Now, 108.7-14.7 dB SPL = 94.0 dB SPL, which is the nominal pistonphone output.

So, am I doing something silly here or is there something wrong in the way REW is using the UMIK-1 sensitivity data?

thanks for any ideas

Gerry


----------



## JohnM (Apr 11, 2006)

It may be that the input level setting is not being taken into account correctly, or that the effect of the level setting is different on Windows 7 than it is on Windows 8. To get some extra info on this, please tick the box to "Control input mixer/volume" on the REW soundcard preferences and record how different volume settings alter the reading with the calibrator in place. I suspect it will read correctly with the volume set to 1.0. To get to the bottom of this it would be great if you could record the REW SPL meter dB FS readings (the figure just below the weighting curve selector buttons) with the calibrator in place at as many volume control level settings as you have the patience to record, ideally at least in 0.1 steps from 0.0 to 1.0.


----------



## mcmahongg (Aug 6, 2010)

John

Apologies - I haven't been able to get back to this till now. I just downloaded and installed REW Beta 13.

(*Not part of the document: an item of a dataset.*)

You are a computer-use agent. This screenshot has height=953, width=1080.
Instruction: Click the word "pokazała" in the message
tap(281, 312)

Test conditions similar to my previous message, except PC is now:
LENOVO ThinkPad T61 running Windows 7 Professional (32 bit)

Apart from when REW Input Volume is set to 0.000 (readings below), I got a reading of 92.6 +/- 0.1 dB SPL as I changed Input Volume from 0.00 to 1.00. This compares reasonably well with the calibrator value of 94 dB SPL (1000 Hz) - allowing for the fact that the UMIK-1 is being used here in pressure rather than free field conditions.

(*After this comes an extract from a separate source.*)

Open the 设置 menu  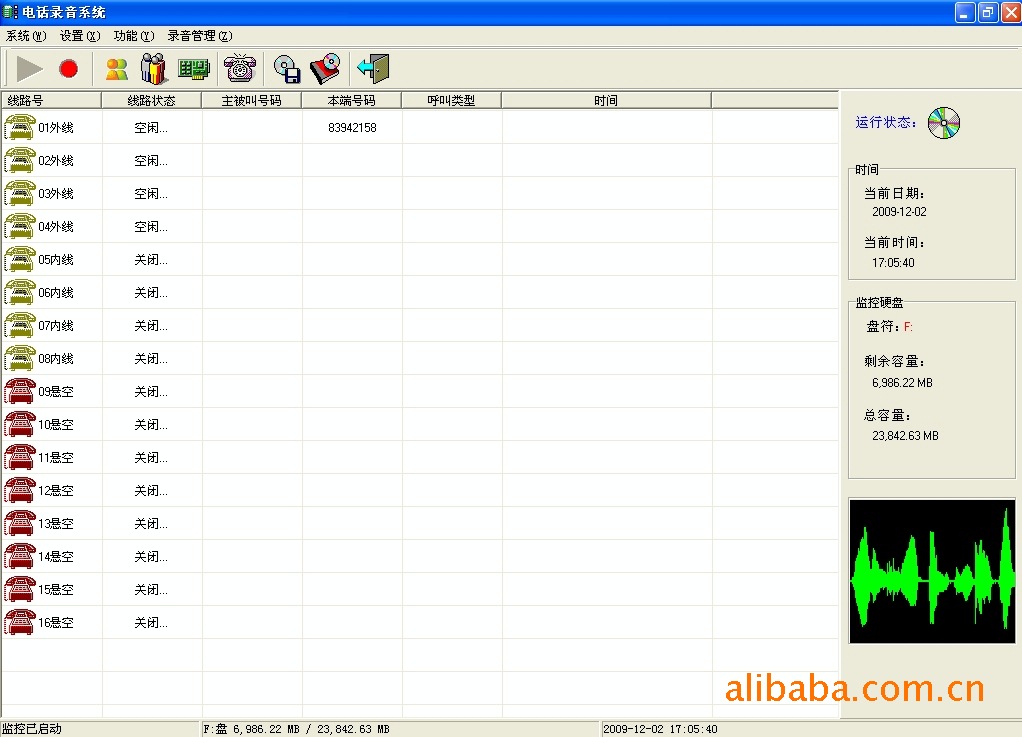(80, 36)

Thanks very much for your help.

Gerry

REW Input Volume, dB SPL (C), REW dB FS
0.00, 77.6, -76.1
0.10, 92.6, -41.1
0.20, 92.6, -35.1
0.30, 92.6, -32.1
0.40, 92.6, -29.1
0.50, 92.6, -28.1
0.60, 92.6, -26.1
0.70, 92.5, -25.2
0.80, 92.6, -23.1
0.90, 92.6, -22.1
1.00, 92.6, -21.1


----------



## JohnM (Apr 11, 2006)

Thanks for that. Looks like there is a dB still to find in that cal chain, but I think I know where it is hiding.


----------